Singh’s breakthrough and popularity came in 2013 when he was lead and key vocalist in Aashiqui 2 where his song Tum Hi Ho won him many awards, and nominations including the Filmfare Award for Best Male Playback Singer. In 2015, he made his Tamil debut with the song Neeye Vaazhkai Enben from the film Pugazh.
In a bid to unveil this Bollywood sensation to those who might have missed his stardom, The Sunday Independent spoke with Singh before his concert tonight.
Singh said he comes from a musical background and music has always been ingrained in him from as young as three years old because both his mother and grandmother were singers.
“My mother was a singer and played the tabla. My grandmother was a singer and my aunt was trained in Indian classical music. My uncle was also a musician.
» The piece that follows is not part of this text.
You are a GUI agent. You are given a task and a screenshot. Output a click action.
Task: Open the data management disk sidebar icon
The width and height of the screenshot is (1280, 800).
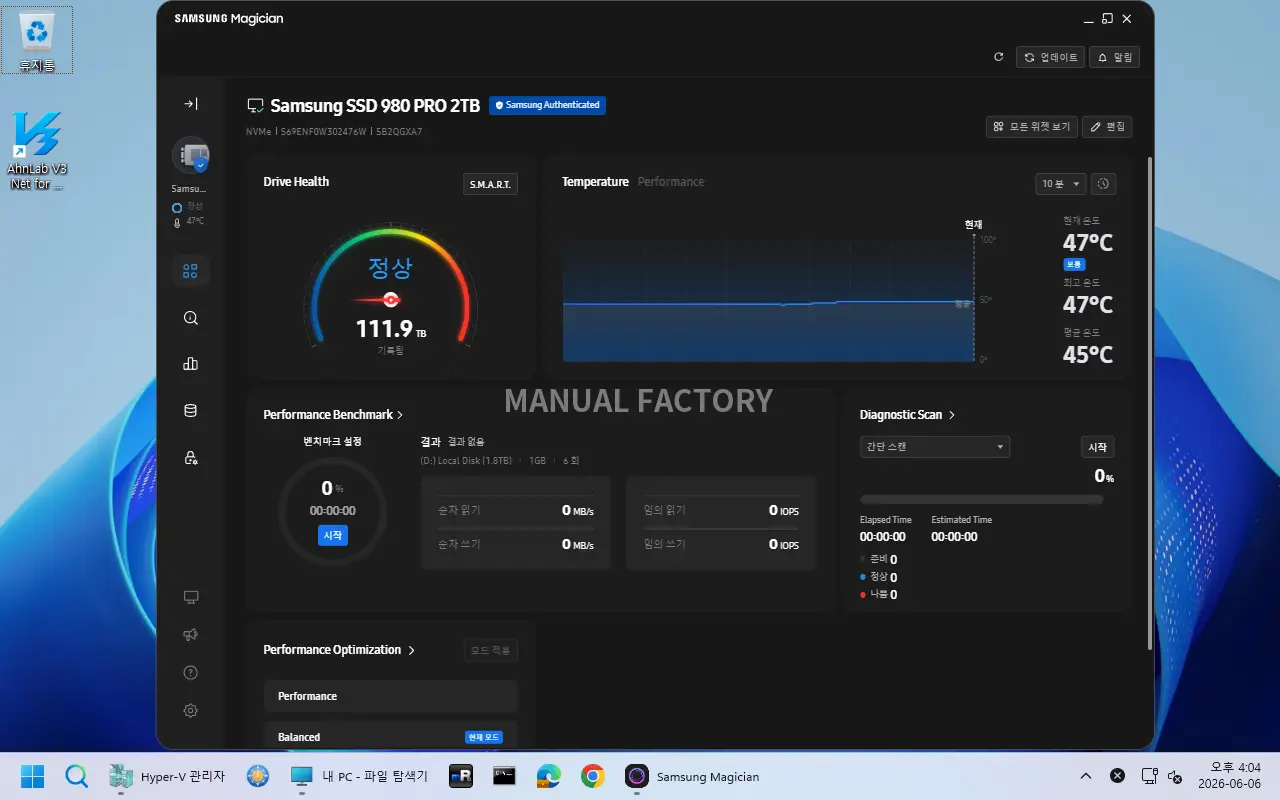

My music training started at a young age at home.”
Singh grew up listening to classical music from Mozart and Beethoven and it was musicians like Cand Zakir Hussain and Zakir Hussain that he drew inspiration from, and he says is determined to keep the Indian culture alive.
In 2017, Singh lent his voice for the likes of Shah Rukh Khan and rendered a romantic song duet with Harshdeep Kaur, Zaalima for the movie Raees. He provided his vocals for the Salim-Sulaiman’s compositions Kuch Parbat Hilaayein and Babul Mora for the film Poorna.
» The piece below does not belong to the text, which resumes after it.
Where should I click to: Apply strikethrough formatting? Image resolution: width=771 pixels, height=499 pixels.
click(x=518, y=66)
“My musical career has been one of many ups and downs but I have never lost my passion or love for music.
“If someone can feel even the slightest bit of emotion and take something from my music then I have achieved something. Keeping Indian classical music alive inspires me.
“At the time that I started making my own music, Indian classical music was a vanishing genre, because I had grown up with this music it became my vision to keep it alive.”
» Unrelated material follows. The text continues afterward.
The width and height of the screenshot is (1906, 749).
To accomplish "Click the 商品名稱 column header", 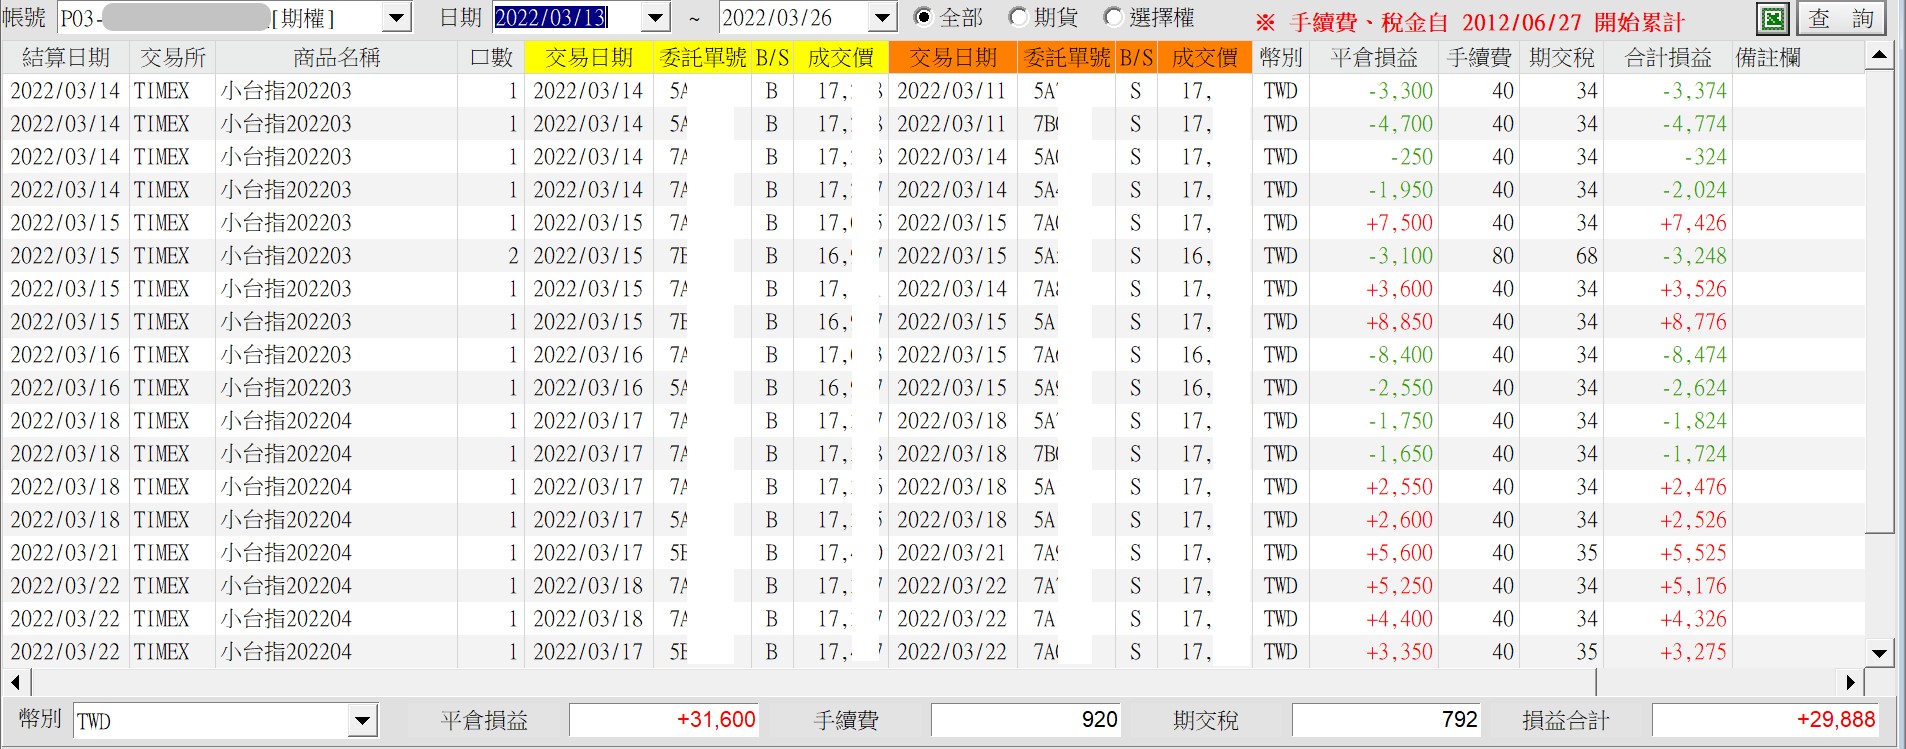I will point(337,58).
Singh keeps coming to South Africa because he is always “amazed at the support that South African audiences give to international Bollywood artists and I have strong fan base in South Africa”.
“It is part of the reason why I am returning. In fact it was Osman Osman from Blu Blood who brought me out to South Africa a few years ago, that was my first ever international show and that’s why South Africa also has a special place in my heart.”
On what he thinks of the Bollywood music scene: “I’m not too familiar with specific local Bollywood/Indian performers but if the international Bollywood shows that take place in South Africa are anything to go by, the Bollywood music scene is vibrant, exciting and in demand,” he says.